What you are asked to do:
Lay out the part of the records below that opens with the line containing "Click the yellow 88.93 current price tag" and closes with the line containing "Screen dimensions: 1270x952 point(998,366)" as a numbered list, leaving out any blank lines.
++++ Dataset entries
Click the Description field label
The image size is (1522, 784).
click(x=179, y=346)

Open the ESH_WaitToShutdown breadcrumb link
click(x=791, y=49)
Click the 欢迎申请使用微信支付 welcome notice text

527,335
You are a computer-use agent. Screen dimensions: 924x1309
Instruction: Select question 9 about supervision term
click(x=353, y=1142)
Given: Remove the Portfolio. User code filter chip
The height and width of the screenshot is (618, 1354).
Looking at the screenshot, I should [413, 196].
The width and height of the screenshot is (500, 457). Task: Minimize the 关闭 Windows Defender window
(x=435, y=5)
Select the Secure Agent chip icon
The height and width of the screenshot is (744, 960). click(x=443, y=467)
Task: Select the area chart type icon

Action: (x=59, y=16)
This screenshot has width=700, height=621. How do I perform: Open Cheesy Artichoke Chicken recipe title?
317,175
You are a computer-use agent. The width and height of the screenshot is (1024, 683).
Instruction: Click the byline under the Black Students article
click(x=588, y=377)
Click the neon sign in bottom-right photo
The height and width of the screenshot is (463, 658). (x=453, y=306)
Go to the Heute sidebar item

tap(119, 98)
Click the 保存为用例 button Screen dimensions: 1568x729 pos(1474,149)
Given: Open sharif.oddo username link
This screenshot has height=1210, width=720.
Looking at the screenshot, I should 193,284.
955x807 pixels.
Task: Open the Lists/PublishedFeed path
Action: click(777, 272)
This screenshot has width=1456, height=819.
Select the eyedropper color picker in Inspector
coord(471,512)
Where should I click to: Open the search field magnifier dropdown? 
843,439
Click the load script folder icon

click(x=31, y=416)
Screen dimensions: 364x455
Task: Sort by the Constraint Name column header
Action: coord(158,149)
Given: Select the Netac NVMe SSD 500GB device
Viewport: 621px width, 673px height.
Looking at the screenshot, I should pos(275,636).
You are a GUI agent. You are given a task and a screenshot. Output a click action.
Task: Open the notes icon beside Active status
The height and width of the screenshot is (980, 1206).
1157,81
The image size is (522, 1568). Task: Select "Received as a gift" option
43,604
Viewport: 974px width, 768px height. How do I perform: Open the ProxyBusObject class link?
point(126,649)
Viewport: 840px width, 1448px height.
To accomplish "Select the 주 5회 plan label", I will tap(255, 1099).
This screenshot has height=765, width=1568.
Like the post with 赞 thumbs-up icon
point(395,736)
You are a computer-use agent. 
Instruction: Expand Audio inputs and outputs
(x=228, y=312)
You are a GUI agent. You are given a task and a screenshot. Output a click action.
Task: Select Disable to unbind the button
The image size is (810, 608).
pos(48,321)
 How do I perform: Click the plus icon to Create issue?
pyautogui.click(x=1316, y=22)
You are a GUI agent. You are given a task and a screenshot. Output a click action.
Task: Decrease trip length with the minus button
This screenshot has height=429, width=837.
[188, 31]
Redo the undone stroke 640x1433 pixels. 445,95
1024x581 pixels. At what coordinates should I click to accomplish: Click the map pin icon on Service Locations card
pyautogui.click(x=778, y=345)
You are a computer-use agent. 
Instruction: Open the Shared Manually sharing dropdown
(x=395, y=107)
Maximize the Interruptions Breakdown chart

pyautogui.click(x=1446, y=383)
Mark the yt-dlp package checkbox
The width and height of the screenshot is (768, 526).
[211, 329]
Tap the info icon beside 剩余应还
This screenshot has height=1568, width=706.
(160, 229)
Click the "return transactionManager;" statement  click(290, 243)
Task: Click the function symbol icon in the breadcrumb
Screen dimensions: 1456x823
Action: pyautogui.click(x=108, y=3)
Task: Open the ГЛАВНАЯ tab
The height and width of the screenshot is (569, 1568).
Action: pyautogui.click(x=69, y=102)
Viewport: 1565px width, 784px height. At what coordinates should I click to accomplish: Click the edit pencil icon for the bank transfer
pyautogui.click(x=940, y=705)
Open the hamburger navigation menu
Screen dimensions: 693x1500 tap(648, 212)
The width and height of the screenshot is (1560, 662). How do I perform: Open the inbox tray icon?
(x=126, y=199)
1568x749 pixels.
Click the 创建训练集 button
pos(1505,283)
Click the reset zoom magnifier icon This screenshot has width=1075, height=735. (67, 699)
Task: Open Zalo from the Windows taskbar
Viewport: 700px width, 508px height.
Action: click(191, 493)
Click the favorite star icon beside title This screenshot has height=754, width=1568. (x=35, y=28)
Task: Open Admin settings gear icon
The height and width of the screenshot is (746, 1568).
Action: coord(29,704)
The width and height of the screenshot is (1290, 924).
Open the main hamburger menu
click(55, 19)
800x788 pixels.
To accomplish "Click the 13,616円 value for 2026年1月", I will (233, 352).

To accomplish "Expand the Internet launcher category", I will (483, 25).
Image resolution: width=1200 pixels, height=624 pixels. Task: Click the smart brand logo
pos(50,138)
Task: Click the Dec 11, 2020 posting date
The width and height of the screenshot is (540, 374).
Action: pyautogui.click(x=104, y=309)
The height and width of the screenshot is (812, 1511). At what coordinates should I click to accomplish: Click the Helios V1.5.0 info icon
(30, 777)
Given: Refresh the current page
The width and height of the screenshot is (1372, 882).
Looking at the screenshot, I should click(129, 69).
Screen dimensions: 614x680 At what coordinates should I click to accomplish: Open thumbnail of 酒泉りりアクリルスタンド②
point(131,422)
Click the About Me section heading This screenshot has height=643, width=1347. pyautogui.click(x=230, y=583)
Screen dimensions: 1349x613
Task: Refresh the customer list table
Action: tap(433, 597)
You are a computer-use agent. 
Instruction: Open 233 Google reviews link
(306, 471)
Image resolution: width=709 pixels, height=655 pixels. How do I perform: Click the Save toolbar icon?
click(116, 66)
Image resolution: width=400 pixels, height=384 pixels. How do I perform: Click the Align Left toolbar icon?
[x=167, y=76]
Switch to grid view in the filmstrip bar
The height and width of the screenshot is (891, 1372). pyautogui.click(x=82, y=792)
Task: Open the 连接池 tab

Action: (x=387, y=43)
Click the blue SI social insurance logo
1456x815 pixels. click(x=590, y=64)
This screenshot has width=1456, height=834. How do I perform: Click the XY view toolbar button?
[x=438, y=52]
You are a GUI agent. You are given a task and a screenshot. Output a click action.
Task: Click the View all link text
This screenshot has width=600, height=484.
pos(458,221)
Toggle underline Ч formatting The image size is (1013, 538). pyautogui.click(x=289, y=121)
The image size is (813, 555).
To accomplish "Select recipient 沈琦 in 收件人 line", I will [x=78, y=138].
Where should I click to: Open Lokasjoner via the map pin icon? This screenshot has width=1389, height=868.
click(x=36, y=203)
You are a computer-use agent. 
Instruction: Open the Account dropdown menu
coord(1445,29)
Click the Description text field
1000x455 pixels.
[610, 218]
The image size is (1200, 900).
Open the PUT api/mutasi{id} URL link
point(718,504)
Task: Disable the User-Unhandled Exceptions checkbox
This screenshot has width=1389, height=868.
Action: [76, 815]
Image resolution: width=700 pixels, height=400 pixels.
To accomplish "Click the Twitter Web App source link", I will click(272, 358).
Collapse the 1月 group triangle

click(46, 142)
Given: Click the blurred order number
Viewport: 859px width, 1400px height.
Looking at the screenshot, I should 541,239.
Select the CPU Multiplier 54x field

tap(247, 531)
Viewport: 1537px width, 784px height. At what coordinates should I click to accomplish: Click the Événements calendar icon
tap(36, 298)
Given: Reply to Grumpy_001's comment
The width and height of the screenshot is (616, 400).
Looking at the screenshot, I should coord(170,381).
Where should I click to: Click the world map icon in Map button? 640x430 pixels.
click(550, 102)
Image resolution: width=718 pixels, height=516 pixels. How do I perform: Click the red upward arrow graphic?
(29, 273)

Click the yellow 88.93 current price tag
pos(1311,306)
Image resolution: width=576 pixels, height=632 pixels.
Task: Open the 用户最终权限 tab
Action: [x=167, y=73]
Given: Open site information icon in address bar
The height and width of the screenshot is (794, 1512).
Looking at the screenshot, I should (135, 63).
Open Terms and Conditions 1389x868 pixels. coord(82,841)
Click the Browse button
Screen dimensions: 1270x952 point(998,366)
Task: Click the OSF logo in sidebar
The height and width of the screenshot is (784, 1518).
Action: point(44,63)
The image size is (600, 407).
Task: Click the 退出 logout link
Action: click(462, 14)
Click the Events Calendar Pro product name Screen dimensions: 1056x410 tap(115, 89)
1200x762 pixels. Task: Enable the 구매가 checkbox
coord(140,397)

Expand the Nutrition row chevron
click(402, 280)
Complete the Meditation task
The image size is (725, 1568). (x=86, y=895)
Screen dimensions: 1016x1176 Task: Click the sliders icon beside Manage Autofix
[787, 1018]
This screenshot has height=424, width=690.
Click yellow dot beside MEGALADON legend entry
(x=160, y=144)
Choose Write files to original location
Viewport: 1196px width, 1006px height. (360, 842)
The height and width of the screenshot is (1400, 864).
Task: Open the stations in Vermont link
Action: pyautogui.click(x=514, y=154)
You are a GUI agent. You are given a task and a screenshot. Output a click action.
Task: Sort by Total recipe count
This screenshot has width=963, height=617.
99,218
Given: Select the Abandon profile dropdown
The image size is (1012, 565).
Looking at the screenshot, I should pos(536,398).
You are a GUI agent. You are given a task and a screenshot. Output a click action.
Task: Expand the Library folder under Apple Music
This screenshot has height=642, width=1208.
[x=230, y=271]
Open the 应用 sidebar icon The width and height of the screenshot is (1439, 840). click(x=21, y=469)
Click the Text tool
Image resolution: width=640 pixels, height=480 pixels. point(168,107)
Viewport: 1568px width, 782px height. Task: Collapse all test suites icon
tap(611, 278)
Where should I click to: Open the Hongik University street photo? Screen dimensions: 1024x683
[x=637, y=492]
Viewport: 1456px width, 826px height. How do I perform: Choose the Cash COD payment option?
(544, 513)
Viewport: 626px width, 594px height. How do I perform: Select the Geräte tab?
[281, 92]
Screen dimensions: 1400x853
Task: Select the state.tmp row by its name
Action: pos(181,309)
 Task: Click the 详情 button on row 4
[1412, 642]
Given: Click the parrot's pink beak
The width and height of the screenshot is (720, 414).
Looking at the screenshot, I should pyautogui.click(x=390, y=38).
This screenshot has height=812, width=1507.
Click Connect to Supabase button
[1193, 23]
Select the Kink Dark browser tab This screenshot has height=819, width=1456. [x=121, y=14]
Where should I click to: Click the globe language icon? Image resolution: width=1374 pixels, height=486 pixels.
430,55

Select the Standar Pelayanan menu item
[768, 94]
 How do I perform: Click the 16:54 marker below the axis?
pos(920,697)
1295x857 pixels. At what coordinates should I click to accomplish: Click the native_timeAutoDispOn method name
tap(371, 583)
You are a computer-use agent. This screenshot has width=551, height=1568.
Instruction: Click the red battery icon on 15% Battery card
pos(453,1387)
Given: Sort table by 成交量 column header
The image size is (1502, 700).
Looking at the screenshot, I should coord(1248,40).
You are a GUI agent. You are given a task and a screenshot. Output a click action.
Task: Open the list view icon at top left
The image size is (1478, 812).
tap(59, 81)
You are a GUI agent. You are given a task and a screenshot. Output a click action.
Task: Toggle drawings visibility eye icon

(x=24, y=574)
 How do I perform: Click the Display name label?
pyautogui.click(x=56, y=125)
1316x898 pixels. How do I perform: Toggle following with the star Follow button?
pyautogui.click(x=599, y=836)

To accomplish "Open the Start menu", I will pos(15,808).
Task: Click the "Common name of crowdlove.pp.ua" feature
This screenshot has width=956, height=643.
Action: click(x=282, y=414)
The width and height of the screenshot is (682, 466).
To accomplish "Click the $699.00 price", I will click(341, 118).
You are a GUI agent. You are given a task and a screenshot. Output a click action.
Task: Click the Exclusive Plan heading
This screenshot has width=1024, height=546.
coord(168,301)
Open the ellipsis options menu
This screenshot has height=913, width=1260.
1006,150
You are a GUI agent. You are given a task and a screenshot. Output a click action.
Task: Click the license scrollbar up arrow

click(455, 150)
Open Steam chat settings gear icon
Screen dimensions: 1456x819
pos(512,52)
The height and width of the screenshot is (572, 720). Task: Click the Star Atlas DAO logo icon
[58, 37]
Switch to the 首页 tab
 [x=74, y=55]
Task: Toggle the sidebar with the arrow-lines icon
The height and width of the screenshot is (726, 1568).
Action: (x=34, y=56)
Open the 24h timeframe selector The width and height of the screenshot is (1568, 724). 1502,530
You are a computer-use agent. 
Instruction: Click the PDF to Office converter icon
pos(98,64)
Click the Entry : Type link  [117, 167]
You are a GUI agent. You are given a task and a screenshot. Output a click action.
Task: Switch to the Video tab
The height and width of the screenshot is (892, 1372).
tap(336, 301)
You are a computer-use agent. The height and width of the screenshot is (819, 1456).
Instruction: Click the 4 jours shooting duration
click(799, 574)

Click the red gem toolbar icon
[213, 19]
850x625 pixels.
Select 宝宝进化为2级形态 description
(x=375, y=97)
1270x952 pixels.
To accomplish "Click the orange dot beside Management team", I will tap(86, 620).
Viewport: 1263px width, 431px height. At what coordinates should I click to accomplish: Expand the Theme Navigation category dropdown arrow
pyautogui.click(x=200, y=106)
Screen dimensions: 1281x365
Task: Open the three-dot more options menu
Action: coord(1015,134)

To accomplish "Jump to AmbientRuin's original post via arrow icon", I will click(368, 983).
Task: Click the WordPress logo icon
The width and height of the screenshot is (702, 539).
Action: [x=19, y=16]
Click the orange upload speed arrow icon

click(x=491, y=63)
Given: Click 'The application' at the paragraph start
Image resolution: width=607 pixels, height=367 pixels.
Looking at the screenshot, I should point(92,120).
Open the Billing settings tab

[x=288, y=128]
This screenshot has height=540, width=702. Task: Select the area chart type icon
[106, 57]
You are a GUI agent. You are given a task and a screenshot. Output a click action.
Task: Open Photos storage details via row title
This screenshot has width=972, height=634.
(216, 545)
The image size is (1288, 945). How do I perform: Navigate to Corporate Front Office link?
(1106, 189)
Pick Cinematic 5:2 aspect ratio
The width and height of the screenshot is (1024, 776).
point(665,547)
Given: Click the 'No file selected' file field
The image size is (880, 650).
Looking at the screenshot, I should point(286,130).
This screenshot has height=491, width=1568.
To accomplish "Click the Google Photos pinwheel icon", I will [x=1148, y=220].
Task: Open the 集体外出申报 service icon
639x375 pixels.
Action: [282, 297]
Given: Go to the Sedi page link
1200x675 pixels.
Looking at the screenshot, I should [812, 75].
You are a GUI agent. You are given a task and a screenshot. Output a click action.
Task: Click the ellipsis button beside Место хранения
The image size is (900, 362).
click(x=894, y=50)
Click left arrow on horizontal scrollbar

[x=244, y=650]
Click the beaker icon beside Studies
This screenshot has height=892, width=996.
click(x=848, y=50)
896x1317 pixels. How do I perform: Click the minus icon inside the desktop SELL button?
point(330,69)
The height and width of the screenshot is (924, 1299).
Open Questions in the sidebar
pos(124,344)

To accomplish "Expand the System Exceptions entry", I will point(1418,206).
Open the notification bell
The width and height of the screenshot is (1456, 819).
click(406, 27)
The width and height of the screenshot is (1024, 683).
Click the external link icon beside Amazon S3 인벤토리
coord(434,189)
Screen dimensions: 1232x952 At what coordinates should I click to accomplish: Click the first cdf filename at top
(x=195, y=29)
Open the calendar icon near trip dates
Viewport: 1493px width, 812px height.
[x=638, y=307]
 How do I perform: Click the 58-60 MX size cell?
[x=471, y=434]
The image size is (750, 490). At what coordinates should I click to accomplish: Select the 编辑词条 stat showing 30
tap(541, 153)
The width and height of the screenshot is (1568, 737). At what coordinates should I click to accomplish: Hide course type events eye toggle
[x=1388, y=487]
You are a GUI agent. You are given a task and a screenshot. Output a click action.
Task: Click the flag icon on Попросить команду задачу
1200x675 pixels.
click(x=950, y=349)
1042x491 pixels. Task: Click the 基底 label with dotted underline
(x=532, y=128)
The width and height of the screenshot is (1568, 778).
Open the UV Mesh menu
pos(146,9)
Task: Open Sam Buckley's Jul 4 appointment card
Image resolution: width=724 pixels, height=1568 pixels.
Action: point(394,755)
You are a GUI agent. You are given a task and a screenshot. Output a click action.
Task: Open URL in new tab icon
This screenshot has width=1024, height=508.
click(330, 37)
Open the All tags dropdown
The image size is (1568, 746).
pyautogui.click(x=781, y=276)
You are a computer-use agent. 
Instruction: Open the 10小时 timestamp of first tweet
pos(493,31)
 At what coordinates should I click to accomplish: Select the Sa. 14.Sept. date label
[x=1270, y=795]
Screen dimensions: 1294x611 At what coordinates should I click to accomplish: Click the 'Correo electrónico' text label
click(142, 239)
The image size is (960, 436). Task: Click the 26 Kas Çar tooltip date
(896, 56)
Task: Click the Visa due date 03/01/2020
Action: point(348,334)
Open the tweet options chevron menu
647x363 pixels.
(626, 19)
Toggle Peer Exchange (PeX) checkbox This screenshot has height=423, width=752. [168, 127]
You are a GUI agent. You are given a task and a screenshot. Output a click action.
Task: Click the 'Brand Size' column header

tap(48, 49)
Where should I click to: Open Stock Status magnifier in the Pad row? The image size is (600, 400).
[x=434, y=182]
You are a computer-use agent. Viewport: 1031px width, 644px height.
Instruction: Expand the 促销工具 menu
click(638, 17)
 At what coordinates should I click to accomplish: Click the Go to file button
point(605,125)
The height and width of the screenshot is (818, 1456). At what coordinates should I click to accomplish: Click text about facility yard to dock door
++++++++
Finished exercise:
1. Click the yellow 88.93 current price tag
2. pos(1311,306)
3. Image resolution: width=576 pixels, height=632 pixels.
4. Task: Open the 用户最终权限 tab
5. Action: [x=167, y=73]
6. Given: Open site information icon in address bar
7. The height and width of the screenshot is (794, 1512).
8. Looking at the screenshot, I should (135, 63).
9. Open Terms and Conditions 1389x868 pixels. coord(82,841)
10. Click the Browse button
11. Screen dimensions: 1270x952 point(998,366)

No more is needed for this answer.